What exactly happens between 20k and 100k LOC (or 2 devs and 10 devs) that makes Go more suitable than Python?

What exactly happens between 100k and 1kk LOC (or 100 devs and 500 devs) that makes Java more appropriate than Go?

How do you even find this boundary when same apps in Java and Python might have 2-3x LOC count difference?

I've seen this mantra repeated for decades (technologies X/Y/Z for small/medium/large projects) and could never make sense of it. For example Angular was always sold as a technology for "large" projects (as opposed to React). Where is Angular now? All those "large" projects are now legacy that everyone despises. And if you have 100+ developers on a "large" Angular project I bet you're are feeling fucked now.

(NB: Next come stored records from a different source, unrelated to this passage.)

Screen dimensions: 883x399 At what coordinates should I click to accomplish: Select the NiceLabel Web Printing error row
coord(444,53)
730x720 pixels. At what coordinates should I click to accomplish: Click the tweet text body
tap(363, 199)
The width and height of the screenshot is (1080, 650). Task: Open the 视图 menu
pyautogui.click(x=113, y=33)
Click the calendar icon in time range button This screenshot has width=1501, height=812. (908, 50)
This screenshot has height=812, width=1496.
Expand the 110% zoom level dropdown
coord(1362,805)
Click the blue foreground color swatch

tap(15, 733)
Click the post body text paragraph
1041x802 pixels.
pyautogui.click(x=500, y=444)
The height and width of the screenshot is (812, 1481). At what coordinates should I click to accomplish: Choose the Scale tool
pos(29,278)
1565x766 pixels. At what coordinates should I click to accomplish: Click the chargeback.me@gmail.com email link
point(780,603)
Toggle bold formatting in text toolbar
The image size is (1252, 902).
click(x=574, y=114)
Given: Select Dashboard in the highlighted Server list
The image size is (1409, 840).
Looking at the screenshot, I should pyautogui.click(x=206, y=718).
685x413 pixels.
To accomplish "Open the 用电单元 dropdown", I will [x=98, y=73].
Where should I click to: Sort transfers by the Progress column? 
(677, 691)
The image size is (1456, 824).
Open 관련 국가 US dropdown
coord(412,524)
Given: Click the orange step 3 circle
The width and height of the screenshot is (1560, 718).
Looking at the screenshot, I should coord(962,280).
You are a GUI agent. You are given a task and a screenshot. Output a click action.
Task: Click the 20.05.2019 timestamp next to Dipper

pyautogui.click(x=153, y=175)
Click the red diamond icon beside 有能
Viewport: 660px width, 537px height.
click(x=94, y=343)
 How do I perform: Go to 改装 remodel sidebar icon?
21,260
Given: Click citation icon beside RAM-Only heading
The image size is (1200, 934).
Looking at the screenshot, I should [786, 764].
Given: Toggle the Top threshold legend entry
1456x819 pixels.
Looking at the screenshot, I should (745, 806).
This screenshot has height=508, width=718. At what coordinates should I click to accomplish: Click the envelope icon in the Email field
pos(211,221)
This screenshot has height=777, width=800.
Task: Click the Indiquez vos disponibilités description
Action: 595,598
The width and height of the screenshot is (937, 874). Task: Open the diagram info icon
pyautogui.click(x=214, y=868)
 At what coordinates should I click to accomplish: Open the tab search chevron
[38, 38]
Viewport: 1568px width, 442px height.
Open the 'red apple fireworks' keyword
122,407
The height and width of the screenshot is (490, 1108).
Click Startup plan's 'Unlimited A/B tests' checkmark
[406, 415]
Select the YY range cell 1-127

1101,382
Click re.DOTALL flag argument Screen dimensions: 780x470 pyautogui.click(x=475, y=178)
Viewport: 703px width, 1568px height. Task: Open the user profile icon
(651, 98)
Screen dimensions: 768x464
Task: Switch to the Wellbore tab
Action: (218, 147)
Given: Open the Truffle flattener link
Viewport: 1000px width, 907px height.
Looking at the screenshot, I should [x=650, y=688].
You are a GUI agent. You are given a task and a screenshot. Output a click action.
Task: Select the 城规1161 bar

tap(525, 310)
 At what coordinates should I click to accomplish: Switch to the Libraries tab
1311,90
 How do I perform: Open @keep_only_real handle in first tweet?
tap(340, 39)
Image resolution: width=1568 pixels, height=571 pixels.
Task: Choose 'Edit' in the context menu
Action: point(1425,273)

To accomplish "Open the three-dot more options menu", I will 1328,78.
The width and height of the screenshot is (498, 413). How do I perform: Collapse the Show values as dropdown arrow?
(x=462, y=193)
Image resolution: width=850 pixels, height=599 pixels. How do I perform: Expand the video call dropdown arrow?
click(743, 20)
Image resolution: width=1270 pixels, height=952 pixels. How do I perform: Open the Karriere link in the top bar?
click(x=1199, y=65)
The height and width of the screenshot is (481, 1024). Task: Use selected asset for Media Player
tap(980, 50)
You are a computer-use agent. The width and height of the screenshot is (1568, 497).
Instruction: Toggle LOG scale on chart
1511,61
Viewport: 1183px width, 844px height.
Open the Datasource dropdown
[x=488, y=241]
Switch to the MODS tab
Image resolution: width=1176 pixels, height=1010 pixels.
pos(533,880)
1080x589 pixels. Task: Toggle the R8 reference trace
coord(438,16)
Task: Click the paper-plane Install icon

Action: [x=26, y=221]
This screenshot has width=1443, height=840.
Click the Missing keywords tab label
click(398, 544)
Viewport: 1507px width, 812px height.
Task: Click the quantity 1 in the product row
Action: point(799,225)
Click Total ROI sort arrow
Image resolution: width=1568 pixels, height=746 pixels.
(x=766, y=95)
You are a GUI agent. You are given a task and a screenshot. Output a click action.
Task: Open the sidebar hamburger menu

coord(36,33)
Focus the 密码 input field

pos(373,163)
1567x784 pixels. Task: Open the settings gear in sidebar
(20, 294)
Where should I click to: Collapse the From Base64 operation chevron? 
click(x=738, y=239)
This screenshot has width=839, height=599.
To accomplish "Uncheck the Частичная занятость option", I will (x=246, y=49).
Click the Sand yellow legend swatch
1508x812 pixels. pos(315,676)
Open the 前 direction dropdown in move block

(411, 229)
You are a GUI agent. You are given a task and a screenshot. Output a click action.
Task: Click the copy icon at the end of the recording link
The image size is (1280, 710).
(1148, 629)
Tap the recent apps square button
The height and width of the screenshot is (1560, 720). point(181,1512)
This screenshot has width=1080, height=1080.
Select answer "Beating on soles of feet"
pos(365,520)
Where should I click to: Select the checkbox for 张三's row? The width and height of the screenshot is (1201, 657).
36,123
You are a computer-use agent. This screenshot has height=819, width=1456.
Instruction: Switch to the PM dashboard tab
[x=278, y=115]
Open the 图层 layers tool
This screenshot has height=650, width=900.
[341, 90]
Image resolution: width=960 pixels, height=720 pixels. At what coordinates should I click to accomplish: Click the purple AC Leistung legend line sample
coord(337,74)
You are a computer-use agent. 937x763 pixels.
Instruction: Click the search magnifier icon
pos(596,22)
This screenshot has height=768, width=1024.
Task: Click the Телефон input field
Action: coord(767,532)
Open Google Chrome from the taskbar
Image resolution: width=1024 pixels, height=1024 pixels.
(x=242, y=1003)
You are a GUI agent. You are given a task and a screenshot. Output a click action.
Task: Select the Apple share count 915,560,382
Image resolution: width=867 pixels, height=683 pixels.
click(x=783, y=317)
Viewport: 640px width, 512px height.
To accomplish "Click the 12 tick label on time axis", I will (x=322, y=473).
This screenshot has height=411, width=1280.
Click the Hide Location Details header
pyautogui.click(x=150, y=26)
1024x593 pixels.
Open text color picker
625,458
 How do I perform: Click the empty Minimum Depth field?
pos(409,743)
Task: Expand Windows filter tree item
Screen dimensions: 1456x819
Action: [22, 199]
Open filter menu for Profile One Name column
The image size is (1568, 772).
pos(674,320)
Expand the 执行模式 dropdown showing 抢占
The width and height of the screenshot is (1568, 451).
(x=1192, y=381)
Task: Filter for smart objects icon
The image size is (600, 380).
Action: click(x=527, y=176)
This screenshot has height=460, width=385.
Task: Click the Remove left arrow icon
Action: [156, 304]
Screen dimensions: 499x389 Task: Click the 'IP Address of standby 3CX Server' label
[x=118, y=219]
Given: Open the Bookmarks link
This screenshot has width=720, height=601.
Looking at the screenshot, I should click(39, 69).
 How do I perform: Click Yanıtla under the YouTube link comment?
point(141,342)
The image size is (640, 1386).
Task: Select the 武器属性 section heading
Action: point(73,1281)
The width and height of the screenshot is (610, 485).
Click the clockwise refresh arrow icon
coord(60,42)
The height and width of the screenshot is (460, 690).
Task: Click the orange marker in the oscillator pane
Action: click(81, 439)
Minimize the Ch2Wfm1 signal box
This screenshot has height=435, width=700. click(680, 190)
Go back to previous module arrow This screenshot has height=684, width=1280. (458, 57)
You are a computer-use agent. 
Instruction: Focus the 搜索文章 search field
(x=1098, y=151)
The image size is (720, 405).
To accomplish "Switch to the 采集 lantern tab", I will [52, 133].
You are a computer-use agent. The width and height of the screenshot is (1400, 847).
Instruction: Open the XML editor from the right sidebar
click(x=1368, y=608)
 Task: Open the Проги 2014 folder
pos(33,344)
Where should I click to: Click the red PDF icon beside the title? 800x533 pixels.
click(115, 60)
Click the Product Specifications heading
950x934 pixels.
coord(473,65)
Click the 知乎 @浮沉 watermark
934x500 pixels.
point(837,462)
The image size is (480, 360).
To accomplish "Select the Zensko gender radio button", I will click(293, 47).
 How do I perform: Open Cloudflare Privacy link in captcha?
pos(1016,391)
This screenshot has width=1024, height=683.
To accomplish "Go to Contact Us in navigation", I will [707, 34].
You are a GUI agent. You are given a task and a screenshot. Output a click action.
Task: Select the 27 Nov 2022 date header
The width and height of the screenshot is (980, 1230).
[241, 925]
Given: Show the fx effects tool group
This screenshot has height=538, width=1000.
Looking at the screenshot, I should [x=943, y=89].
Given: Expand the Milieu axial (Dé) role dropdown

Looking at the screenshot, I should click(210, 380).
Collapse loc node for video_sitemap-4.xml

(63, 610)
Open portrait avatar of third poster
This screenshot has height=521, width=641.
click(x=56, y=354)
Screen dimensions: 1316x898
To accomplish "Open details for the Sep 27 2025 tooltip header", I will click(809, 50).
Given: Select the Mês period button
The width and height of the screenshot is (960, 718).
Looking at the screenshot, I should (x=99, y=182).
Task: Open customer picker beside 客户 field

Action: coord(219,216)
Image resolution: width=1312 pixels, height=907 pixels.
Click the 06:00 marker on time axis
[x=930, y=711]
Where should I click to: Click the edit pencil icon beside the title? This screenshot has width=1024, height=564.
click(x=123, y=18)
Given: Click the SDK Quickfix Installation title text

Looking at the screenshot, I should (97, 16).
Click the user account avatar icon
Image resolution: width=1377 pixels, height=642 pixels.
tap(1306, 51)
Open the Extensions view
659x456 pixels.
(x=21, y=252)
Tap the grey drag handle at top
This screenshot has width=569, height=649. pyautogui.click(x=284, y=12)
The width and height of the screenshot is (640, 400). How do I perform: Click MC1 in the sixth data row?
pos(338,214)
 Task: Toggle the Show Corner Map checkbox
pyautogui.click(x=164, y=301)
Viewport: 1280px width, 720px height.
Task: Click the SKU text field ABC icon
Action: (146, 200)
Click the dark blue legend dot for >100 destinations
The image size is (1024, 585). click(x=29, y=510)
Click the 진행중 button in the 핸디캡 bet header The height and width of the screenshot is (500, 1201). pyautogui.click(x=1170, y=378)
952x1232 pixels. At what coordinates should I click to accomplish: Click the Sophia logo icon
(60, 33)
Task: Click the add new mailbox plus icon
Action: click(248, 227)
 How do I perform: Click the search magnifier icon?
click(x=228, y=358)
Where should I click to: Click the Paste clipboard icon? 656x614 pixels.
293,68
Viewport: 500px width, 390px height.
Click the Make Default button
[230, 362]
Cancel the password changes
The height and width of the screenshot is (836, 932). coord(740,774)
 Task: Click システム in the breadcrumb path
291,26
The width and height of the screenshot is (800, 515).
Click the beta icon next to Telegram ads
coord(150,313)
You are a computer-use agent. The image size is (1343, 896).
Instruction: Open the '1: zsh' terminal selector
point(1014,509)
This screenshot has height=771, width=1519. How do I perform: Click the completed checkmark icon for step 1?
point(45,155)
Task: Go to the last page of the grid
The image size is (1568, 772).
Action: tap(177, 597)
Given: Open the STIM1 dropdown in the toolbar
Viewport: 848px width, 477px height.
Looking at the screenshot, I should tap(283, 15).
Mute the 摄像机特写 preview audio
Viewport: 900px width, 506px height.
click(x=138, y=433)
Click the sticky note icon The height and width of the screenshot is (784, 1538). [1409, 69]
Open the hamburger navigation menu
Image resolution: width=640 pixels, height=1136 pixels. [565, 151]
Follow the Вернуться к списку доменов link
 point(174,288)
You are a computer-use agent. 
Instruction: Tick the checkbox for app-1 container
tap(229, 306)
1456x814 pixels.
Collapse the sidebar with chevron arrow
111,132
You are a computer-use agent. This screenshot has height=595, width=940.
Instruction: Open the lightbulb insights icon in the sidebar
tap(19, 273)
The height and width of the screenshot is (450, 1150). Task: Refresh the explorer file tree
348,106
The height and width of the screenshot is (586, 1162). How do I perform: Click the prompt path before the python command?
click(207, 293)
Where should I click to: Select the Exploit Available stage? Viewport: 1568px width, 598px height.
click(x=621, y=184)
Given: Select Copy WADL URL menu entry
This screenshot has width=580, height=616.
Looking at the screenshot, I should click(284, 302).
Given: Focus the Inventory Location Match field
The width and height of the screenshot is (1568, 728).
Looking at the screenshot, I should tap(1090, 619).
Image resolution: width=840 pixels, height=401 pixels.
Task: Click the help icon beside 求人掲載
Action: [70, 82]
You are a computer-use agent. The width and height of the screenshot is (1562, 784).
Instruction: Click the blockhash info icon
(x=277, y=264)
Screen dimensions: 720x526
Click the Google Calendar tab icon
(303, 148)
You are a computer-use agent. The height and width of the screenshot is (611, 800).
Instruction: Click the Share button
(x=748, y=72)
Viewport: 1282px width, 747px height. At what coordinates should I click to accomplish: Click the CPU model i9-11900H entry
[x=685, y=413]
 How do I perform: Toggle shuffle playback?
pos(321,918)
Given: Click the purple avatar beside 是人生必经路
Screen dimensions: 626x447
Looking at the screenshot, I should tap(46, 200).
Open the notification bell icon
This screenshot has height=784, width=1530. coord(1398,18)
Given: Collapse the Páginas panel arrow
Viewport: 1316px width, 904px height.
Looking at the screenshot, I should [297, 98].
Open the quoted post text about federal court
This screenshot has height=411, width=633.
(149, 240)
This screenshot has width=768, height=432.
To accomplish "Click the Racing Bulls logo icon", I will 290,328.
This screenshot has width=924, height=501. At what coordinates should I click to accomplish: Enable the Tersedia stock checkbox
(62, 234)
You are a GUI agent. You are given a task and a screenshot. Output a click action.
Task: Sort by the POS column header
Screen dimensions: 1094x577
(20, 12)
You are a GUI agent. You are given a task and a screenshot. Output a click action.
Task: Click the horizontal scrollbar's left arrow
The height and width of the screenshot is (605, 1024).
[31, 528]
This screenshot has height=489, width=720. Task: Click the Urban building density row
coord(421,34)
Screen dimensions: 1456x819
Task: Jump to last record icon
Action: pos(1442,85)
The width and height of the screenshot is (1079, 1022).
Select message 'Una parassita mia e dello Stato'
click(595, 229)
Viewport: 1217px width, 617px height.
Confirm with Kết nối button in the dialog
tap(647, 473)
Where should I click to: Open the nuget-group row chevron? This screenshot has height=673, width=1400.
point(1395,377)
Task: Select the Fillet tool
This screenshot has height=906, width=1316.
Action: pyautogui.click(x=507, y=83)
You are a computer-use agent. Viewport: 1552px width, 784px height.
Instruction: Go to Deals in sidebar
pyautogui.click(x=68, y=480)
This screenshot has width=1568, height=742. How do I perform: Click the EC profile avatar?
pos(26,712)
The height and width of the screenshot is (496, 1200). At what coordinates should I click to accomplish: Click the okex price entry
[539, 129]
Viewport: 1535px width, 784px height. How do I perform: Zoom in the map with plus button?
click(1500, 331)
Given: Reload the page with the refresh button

Since everything breaks at scale, I'm actually into the opposite mantra: only the tech stacks that are great at small scale are capable of being great at large scale. Note: capable, not guaranteed.

I always prefer layering complexity on top of a simple technology, instead of praying that complexity inside of a complex technology will perfectly match my needs.



> Could you elaborate on this more?

> What exactly happens between 20k and 100k LOC (or 2 devs and 10 devs) that makes Go more suitable than Python?

> What exactly happens between 100k and 1kk LOC (or 100 devs and 500 devs) that makes Java more appropriate than Go?

> How do you even find this boundary when same apps in Java and Python might have 2-3x LOC count difference?

I've been thinking about those questions for roughly thirty years, and I still don't have exact answers. (If I did I'd be famous and hopefully rich, but that's another story, eh?) Speaking in broad generalities, the main thing seems to be something like the number of separate concepts you have to keep in mind to make (non-breaking) changes to the system. The more that the system you're using can do for you, the more suitable it is for larger-scale projects.

> I've seen this mantra repeated for decades (technologies X/Y/Z for small/medium/large projects) and could never make sense of it.

I gotta say, it's not a "mantra", it's experience. Have you not worked with various languages on various sized projects?

(In re: Angular, to me that was an obvious shitshow from day one. I would never hire anyone who admitted to ever thinking Angular was a good idea. Same thing in re: Heroku, while I'm at it. Lots of people do lots of foolish things when computers get in the mix.)

> I'm actually into the opposite mantra: only the tech stacks that are great at small scale are capable of being great at large scale. Note: capable, not guaranteed.

I don't see how that follows? (I also don't see how that's "opposite" to the other "mantra".)